● **WORK REQUEST**:
Retype the listing that follows, exactly as written.

BEGIN

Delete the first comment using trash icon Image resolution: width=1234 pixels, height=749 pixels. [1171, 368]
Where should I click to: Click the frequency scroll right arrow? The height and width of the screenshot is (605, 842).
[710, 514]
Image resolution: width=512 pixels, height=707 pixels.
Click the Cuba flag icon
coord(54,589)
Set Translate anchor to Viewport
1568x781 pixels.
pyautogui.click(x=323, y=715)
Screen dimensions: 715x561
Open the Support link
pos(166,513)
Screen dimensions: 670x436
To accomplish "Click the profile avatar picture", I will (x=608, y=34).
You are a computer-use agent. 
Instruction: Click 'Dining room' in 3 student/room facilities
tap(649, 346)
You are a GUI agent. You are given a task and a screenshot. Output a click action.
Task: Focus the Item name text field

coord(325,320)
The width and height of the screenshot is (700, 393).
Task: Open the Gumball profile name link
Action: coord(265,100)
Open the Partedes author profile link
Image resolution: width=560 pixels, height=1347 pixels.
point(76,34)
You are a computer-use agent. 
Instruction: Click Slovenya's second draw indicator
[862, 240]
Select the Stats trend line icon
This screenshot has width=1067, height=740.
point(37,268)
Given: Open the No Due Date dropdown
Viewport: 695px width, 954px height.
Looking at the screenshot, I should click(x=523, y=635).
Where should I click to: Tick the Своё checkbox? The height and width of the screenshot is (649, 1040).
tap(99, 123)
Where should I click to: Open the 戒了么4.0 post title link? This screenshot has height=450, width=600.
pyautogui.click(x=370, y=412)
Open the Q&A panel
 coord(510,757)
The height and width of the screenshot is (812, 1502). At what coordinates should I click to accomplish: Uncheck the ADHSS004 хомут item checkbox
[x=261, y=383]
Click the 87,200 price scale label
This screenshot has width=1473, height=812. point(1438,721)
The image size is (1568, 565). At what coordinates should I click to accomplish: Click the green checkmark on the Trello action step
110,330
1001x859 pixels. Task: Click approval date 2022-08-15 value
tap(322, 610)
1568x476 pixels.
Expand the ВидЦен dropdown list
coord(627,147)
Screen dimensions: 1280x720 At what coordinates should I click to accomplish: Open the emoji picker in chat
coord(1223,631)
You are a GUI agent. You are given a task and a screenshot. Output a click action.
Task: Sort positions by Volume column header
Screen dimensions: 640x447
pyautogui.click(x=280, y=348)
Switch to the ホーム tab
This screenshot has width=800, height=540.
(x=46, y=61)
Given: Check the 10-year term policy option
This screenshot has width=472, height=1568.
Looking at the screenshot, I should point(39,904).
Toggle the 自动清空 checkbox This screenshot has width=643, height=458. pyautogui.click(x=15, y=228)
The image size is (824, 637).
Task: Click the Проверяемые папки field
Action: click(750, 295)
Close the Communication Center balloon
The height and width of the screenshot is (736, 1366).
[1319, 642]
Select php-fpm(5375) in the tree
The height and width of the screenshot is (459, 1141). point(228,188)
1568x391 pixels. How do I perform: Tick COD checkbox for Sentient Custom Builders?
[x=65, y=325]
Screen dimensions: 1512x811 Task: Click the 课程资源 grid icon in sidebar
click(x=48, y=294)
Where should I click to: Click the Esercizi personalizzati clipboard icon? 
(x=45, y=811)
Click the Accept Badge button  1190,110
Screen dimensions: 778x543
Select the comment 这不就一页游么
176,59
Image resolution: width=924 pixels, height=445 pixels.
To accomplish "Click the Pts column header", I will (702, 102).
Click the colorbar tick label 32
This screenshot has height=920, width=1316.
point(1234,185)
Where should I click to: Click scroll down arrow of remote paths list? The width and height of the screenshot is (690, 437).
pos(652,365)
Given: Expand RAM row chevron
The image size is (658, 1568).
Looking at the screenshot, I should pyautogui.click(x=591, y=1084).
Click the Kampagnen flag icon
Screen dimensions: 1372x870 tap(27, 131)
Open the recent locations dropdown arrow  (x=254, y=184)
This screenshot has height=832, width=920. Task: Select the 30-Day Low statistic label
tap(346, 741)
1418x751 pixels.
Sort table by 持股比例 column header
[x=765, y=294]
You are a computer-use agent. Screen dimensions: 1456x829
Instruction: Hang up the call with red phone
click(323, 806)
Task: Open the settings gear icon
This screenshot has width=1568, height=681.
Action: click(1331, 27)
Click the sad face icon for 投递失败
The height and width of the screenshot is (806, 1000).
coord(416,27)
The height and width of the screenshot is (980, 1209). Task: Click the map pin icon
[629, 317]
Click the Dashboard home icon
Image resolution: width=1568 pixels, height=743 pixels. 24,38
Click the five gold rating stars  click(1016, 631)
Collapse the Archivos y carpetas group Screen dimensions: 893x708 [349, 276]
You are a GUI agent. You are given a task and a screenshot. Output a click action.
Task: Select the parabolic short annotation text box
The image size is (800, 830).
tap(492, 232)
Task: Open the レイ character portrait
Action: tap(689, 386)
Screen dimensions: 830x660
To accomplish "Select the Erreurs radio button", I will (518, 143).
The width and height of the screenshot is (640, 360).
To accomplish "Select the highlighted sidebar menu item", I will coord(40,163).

END

● **TASK RESULT**:
Delete the first comment using trash icon Image resolution: width=1234 pixels, height=749 pixels. [1171, 368]
Where should I click to: Click the frequency scroll right arrow? The height and width of the screenshot is (605, 842).
[710, 514]
Image resolution: width=512 pixels, height=707 pixels.
Click the Cuba flag icon
coord(54,589)
Set Translate anchor to Viewport
1568x781 pixels.
pyautogui.click(x=323, y=715)
Screen dimensions: 715x561
Open the Support link
pos(166,513)
Screen dimensions: 670x436
To accomplish "Click the profile avatar picture", I will (x=608, y=34).
You are a computer-use agent. 
Instruction: Click 'Dining room' in 3 student/room facilities
tap(649, 346)
You are a GUI agent. You are given a task and a screenshot. Output a click action.
Task: Focus the Item name text field

coord(325,320)
The width and height of the screenshot is (700, 393).
Task: Open the Gumball profile name link
Action: coord(265,100)
Open the Partedes author profile link
Image resolution: width=560 pixels, height=1347 pixels.
point(76,34)
You are a computer-use agent. 
Instruction: Click Slovenya's second draw indicator
[862, 240]
Select the Stats trend line icon
This screenshot has width=1067, height=740.
point(37,268)
Given: Open the No Due Date dropdown
Viewport: 695px width, 954px height.
Looking at the screenshot, I should click(x=523, y=635).
Where should I click to: Tick the Своё checkbox? The height and width of the screenshot is (649, 1040).
tap(99, 123)
Where should I click to: Open the 戒了么4.0 post title link? This screenshot has height=450, width=600.
pyautogui.click(x=370, y=412)
Open the Q&A panel
 coord(510,757)
The height and width of the screenshot is (812, 1502). At what coordinates should I click to accomplish: Uncheck the ADHSS004 хомут item checkbox
[x=261, y=383]
Click the 87,200 price scale label
This screenshot has width=1473, height=812. point(1438,721)
The image size is (1568, 565). At what coordinates should I click to accomplish: Click the green checkmark on the Trello action step
110,330
1001x859 pixels. Task: Click approval date 2022-08-15 value
tap(322, 610)
1568x476 pixels.
Expand the ВидЦен dropdown list
coord(627,147)
Screen dimensions: 1280x720 At what coordinates should I click to accomplish: Open the emoji picker in chat
coord(1223,631)
You are a GUI agent. You are given a task and a screenshot. Output a click action.
Task: Sort positions by Volume column header
Screen dimensions: 640x447
pyautogui.click(x=280, y=348)
Switch to the ホーム tab
This screenshot has width=800, height=540.
(x=46, y=61)
Given: Check the 10-year term policy option
This screenshot has width=472, height=1568.
Looking at the screenshot, I should point(39,904).
Toggle the 自动清空 checkbox This screenshot has width=643, height=458. pyautogui.click(x=15, y=228)
The image size is (824, 637).
Task: Click the Проверяемые папки field
Action: click(750, 295)
Close the Communication Center balloon
The height and width of the screenshot is (736, 1366).
[1319, 642]
Select php-fpm(5375) in the tree
The height and width of the screenshot is (459, 1141). point(228,188)
1568x391 pixels. How do I perform: Tick COD checkbox for Sentient Custom Builders?
[x=65, y=325]
Screen dimensions: 1512x811 Task: Click the 课程资源 grid icon in sidebar
click(x=48, y=294)
Where should I click to: Click the Esercizi personalizzati clipboard icon? 
(x=45, y=811)
Click the Accept Badge button  1190,110
Screen dimensions: 778x543
Select the comment 这不就一页游么
176,59
Image resolution: width=924 pixels, height=445 pixels.
To accomplish "Click the Pts column header", I will (702, 102).
Click the colorbar tick label 32
This screenshot has height=920, width=1316.
point(1234,185)
Where should I click to: Click scroll down arrow of remote paths list? The width and height of the screenshot is (690, 437).
pos(652,365)
Given: Expand RAM row chevron
The image size is (658, 1568).
Looking at the screenshot, I should pyautogui.click(x=591, y=1084).
Click the Kampagnen flag icon
Screen dimensions: 1372x870 tap(27, 131)
Open the recent locations dropdown arrow  (x=254, y=184)
This screenshot has height=832, width=920. Task: Select the 30-Day Low statistic label
tap(346, 741)
1418x751 pixels.
Sort table by 持股比例 column header
[x=765, y=294]
You are a computer-use agent. Screen dimensions: 1456x829
Instruction: Hang up the call with red phone
click(323, 806)
Task: Open the settings gear icon
This screenshot has width=1568, height=681.
Action: click(1331, 27)
Click the sad face icon for 投递失败
The height and width of the screenshot is (806, 1000).
coord(416,27)
The height and width of the screenshot is (980, 1209). Task: Click the map pin icon
[629, 317]
Click the Dashboard home icon
Image resolution: width=1568 pixels, height=743 pixels. 24,38
Click the five gold rating stars  click(1016, 631)
Collapse the Archivos y carpetas group Screen dimensions: 893x708 [349, 276]
You are a GUI agent. You are given a task and a screenshot. Output a click action.
Task: Select the parabolic short annotation text box
The image size is (800, 830).
tap(492, 232)
Task: Open the レイ character portrait
Action: tap(689, 386)
Screen dimensions: 830x660
To accomplish "Select the Erreurs radio button", I will (518, 143).
The width and height of the screenshot is (640, 360).
To accomplish "Select the highlighted sidebar menu item", I will coord(40,163).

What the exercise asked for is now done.